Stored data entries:
###

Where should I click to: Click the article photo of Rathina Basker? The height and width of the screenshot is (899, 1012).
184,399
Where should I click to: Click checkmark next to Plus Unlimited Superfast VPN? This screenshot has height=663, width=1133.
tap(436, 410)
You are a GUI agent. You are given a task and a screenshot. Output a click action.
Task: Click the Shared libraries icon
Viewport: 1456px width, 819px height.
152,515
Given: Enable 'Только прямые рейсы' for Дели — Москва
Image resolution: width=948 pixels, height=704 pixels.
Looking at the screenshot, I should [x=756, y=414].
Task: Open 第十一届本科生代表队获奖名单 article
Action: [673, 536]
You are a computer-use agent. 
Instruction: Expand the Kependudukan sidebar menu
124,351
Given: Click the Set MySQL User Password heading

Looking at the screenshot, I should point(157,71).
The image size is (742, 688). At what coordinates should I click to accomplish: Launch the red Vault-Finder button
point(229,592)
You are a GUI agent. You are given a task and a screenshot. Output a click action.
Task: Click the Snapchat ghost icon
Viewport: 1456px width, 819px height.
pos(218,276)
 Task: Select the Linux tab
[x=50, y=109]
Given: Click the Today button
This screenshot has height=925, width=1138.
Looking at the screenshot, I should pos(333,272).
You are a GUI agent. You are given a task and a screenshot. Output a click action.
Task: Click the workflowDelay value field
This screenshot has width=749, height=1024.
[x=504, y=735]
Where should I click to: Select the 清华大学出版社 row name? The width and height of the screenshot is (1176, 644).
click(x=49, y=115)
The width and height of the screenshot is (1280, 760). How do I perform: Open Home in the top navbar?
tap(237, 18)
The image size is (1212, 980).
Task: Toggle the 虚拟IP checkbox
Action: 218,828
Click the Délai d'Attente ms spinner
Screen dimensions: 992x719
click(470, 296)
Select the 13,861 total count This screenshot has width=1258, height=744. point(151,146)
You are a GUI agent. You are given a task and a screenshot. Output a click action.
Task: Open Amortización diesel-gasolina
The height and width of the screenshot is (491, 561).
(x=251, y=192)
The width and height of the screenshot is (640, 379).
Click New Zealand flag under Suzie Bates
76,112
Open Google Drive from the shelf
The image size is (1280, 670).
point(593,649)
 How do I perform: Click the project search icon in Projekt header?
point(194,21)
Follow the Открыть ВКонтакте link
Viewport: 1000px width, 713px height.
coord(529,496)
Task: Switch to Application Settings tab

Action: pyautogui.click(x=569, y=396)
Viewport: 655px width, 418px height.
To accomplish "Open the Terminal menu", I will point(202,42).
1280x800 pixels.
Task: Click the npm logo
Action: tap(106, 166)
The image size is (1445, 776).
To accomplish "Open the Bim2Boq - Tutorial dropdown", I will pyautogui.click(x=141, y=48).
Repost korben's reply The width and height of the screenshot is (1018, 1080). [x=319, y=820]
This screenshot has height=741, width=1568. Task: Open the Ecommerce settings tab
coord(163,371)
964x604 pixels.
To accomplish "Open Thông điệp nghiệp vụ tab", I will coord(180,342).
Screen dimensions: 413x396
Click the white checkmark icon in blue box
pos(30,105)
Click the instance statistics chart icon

###

--- WORK REQUEST ---
The answer must reproduce all of the entries exactly.

--- EXPECTED ANSWER ---
Where should I click to: Click the article photo of Rathina Basker? The height and width of the screenshot is (899, 1012).
184,399
Where should I click to: Click checkmark next to Plus Unlimited Superfast VPN? This screenshot has height=663, width=1133.
tap(436, 410)
You are a GUI agent. You are given a task and a screenshot. Output a click action.
Task: Click the Shared libraries icon
Viewport: 1456px width, 819px height.
152,515
Given: Enable 'Только прямые рейсы' for Дели — Москва
Image resolution: width=948 pixels, height=704 pixels.
Looking at the screenshot, I should [x=756, y=414].
Task: Open 第十一届本科生代表队获奖名单 article
Action: [673, 536]
You are a computer-use agent. 
Instruction: Expand the Kependudukan sidebar menu
124,351
Given: Click the Set MySQL User Password heading

Looking at the screenshot, I should point(157,71).
The image size is (742, 688). At what coordinates should I click to accomplish: Launch the red Vault-Finder button
point(229,592)
You are a GUI agent. You are given a task and a screenshot. Output a click action.
Task: Click the Snapchat ghost icon
Viewport: 1456px width, 819px height.
pos(218,276)
 Task: Select the Linux tab
[x=50, y=109]
Given: Click the Today button
This screenshot has height=925, width=1138.
Looking at the screenshot, I should pos(333,272).
You are a GUI agent. You are given a task and a screenshot. Output a click action.
Task: Click the workflowDelay value field
This screenshot has width=749, height=1024.
[x=504, y=735]
Where should I click to: Select the 清华大学出版社 row name? The width and height of the screenshot is (1176, 644).
click(x=49, y=115)
The width and height of the screenshot is (1280, 760). How do I perform: Open Home in the top navbar?
tap(237, 18)
The image size is (1212, 980).
Task: Toggle the 虚拟IP checkbox
Action: 218,828
Click the Délai d'Attente ms spinner
Screen dimensions: 992x719
click(470, 296)
Select the 13,861 total count This screenshot has width=1258, height=744. point(151,146)
You are a GUI agent. You are given a task and a screenshot. Output a click action.
Task: Open Amortización diesel-gasolina
The height and width of the screenshot is (491, 561).
(x=251, y=192)
The width and height of the screenshot is (640, 379).
Click New Zealand flag under Suzie Bates
76,112
Open Google Drive from the shelf
The image size is (1280, 670).
point(593,649)
 How do I perform: Click the project search icon in Projekt header?
point(194,21)
Follow the Открыть ВКонтакте link
Viewport: 1000px width, 713px height.
coord(529,496)
Task: Switch to Application Settings tab

Action: pyautogui.click(x=569, y=396)
Viewport: 655px width, 418px height.
To accomplish "Open the Terminal menu", I will point(202,42).
1280x800 pixels.
Task: Click the npm logo
Action: tap(106, 166)
The image size is (1445, 776).
To accomplish "Open the Bim2Boq - Tutorial dropdown", I will pyautogui.click(x=141, y=48).
Repost korben's reply The width and height of the screenshot is (1018, 1080). [x=319, y=820]
This screenshot has height=741, width=1568. Task: Open the Ecommerce settings tab
coord(163,371)
964x604 pixels.
To accomplish "Open Thông điệp nghiệp vụ tab", I will coord(180,342).
Screen dimensions: 413x396
Click the white checkmark icon in blue box
pos(30,105)
Click the instance statistics chart icon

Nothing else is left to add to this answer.